## TASK REQUIREMENTS
From top to bottom, return the records that follow exactly.

(Stored data entries)

= = = =

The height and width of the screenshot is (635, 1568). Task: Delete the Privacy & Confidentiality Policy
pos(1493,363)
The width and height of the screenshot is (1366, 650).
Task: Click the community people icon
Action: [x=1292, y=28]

= = = =

## SOLUTION TO THE PROBLEM
The height and width of the screenshot is (635, 1568). Task: Delete the Privacy & Confidentiality Policy
pos(1493,363)
The width and height of the screenshot is (1366, 650).
Task: Click the community people icon
Action: [x=1292, y=28]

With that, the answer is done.